A Santiago, con infinito aprecio:

Bien sabías, Santiago, que tu regalo calaría muy hondo; de lo poco que me conoces has captado mi sentimentalismo para esas cosas, y la verdad, a ver quien no se enternece al encontrar en sus manos, como nueva, la bici de papá. La recordaba más grande; evidentemente yo era más pequeño. También me parecía más pesada, cuando en realidad me faltaban fuerzas para moverla, o pedalear “por debajo de la barra”. La veía recia, inestable, difícil de maniobrar sin riesgo de accidente… ahora la encuentro ligera y manejable, y hermosa, que incita al paseo y a la diversión. Cuánto he cambiado, y tú cuánto has cambiado aquella bici que colgaba polvorienta de las vigas del pajar, y que en honor al aprecio que mi padre sentía por ella, consintió sacarla de casa sólo para guardarla en otra; demasiadas correrías merecían preservarla para un destino y un uso, como ves, sempiterno. ¡Hay!, si Honorio pudiera saber donde ha acabado su legado…

Se la compró a Felipe, aquel hombre de Felechares que a mi me parecía como un druida misterioso, con su fragua, sus remedios ancestrales y sus arreglos para casi todo. A Felipe le llamaban “el perrero”; no sé con certeza por qué, solo me lo imagino y por eso no lo voy a decir. El caso es que por entonces él ya tenía una moto, y la bici, para su corpulencia, no le hacía apaño ni servicio. El trato lo cerraron estando mi padre haciéndole alguna reforma, o recorriéndole el tejado, que de aquella era su especialidad. Un apretón de manos y el abono correspondiente, o quizás con trueque o una merienda, y la bici continuó rodando por los serpenteantes caminos valderienses, que todavía tardarían en conocer la comodidad del asfalto. Eran por los años 70, y el nuevo amo la usaría sin descanso casi una década, y la cuidaría al menos otra más, hasta que la depositó en tus manos, amigo Santiago.

========

Qué se pide
#1 Resume en dos oraciones el texto sobre la bicicleta.
#2 Indica si cada afirmación coincide con el texto sobre la bicicleta y responde sí o no, citando literalmente las palabras que lo deciden: (a) La bici colgaba polvorienta de las vigas del pajar. (b) Los caminos valderienses ya estaban asfaltados cuando la bici seguía rodando por ellos. (c) Quien escribe sabe con certeza por qué a Felipe le llamaban "el perrero".
#3 Reproduce sin cambios el tramo del texto sobre la bicicleta que va desde "Se la compró" hasta "manos, amigo Santiago.".

Datos proporcionados
========

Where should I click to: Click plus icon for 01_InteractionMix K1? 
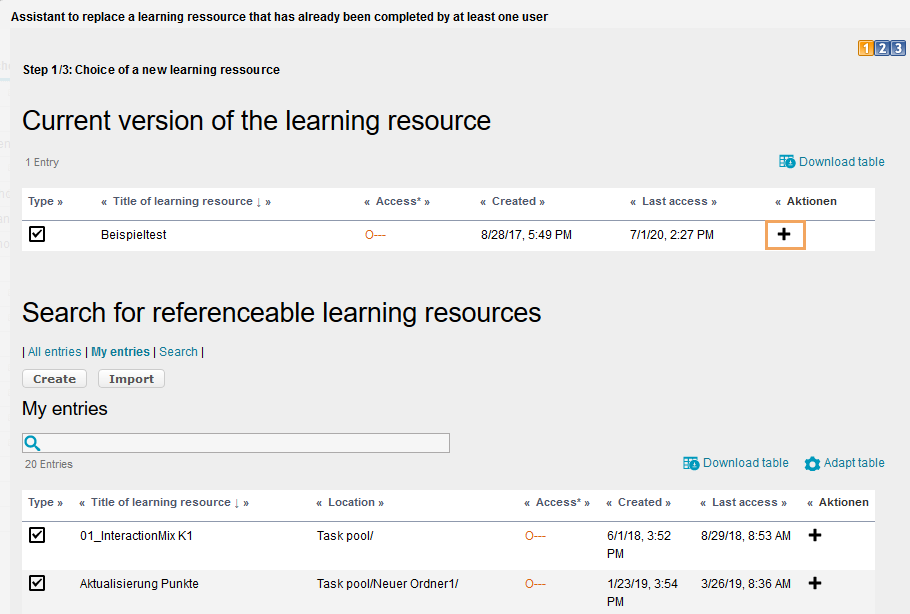[814, 536]
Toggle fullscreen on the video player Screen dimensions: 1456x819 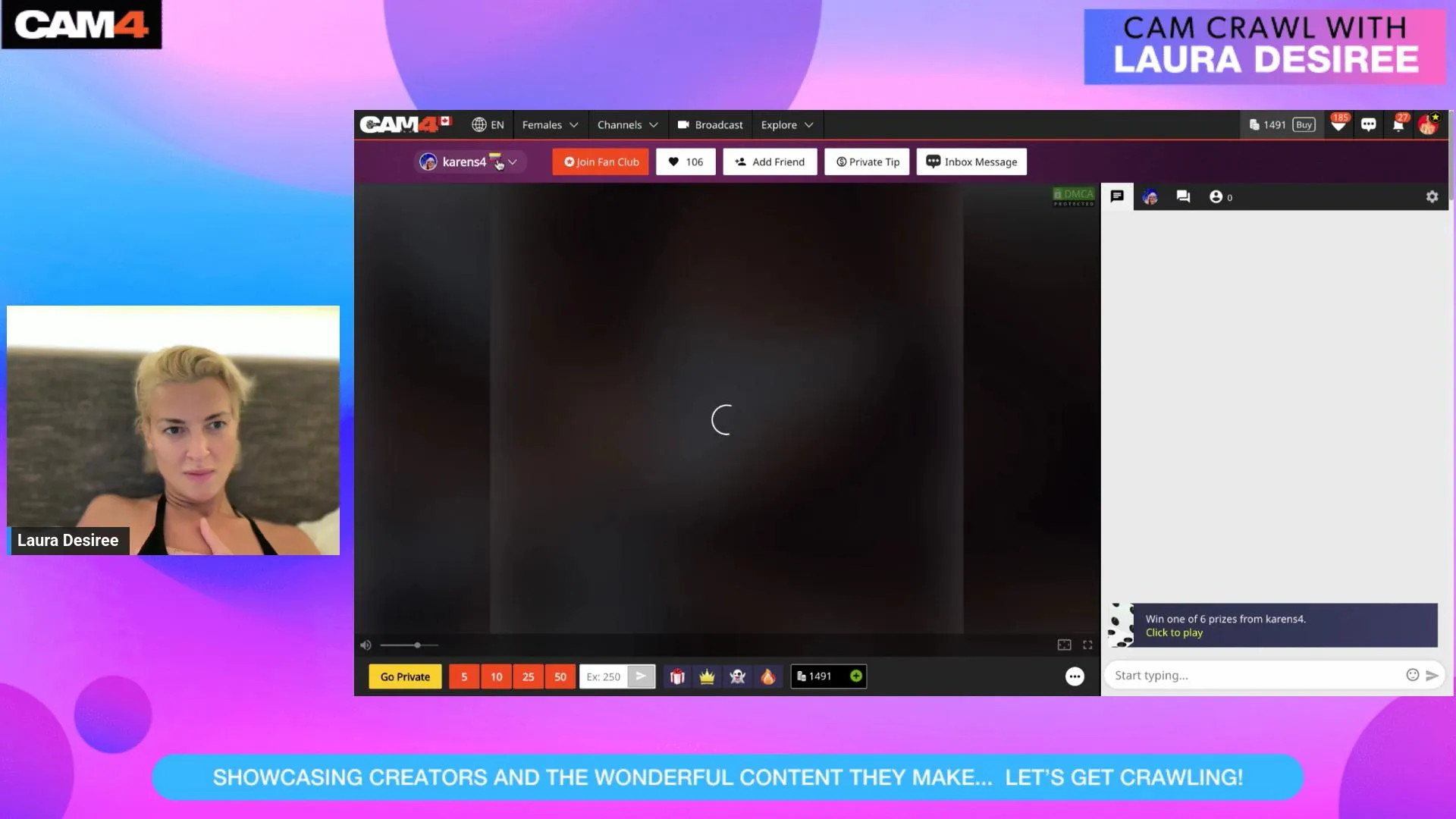click(1087, 645)
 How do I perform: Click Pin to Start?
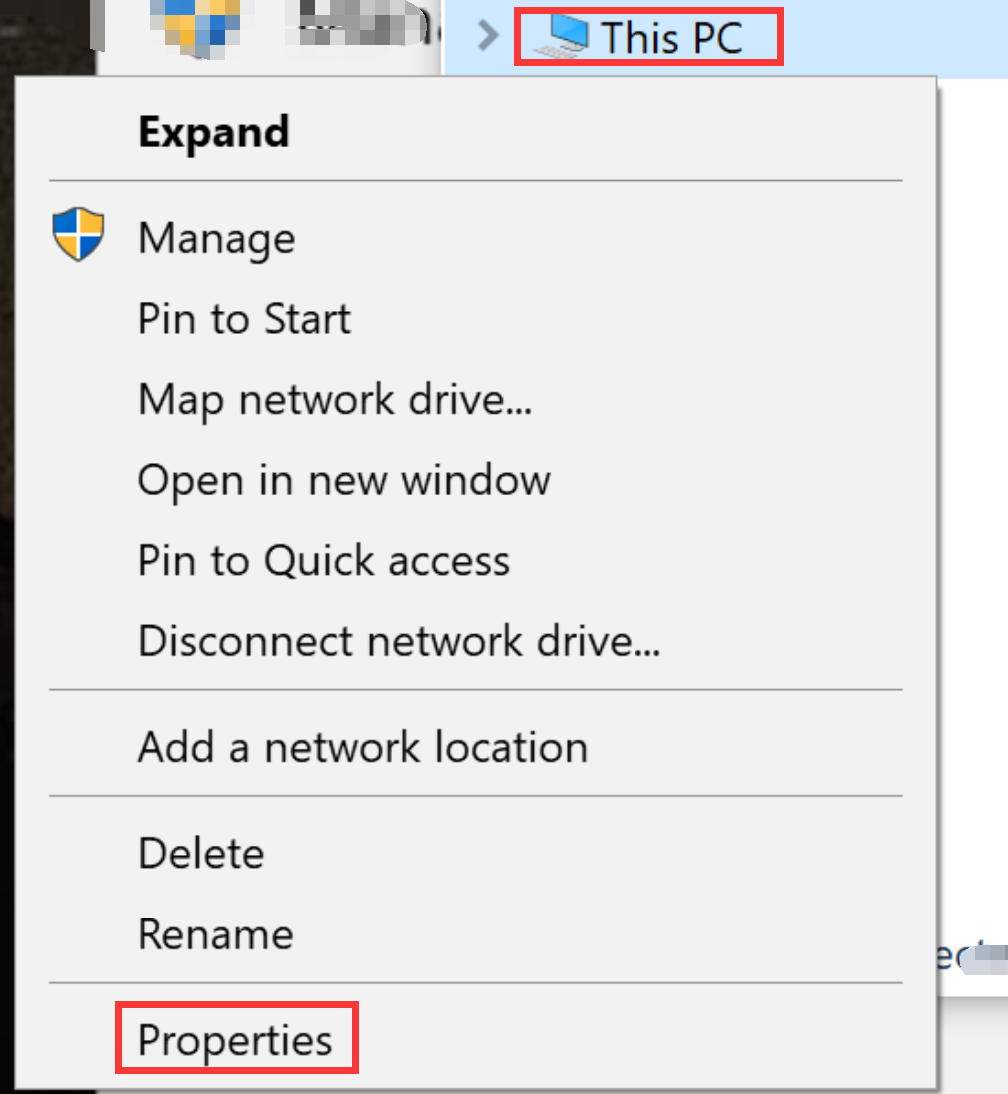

========

Soluciones
#1 Quien escribe agradece a Santiago el regalo de la bici de su padre, que recibe como nueva y que ahora encuentra ligera, manejable y hermosa. El padre se la compró a Felipe, de Felechares, por los años 70, la usó casi una década y la cuidó al menos otra más, hasta que la depositó en manos de Santiago.

#2
(a) Sí: "aquella bici que colgaba polvorienta de las vigas del pajar".
(b) No: "que todavía tardarían en conocer la comodidad del asfalto".
(c) No: "no sé con certeza por qué".

#3
Se la compró a Felipe, aquel hombre de Felechares que a mi me parecía como un druida misterioso, con su fragua, sus remedios ancestrales y sus arreglos para casi todo. A Felipe le llamaban “el perrero”; no sé con certeza por qué, solo me lo imagino y por eso no lo voy a decir. El caso es que por entonces él ya tenía una moto, y la bici, para su corpulencia, no le hacía apaño ni servicio. El trato lo cerraron estando mi padre haciéndole alguna reforma, o recorriéndole el tejado, que de aquella era su especialidad. Un apretón de manos y el abono correspondiente, o quizás con trueque o una merienda, y la bici continuó rodando por los serpenteantes caminos valderienses, que todavía tardarían en conocer la comodidad del asfalto. Eran por los años 70, y el nuevo amo la usaría sin descanso casi una década, y la cuidaría al menos otra más, hasta que la depositó en tus manos, amigo Santiago.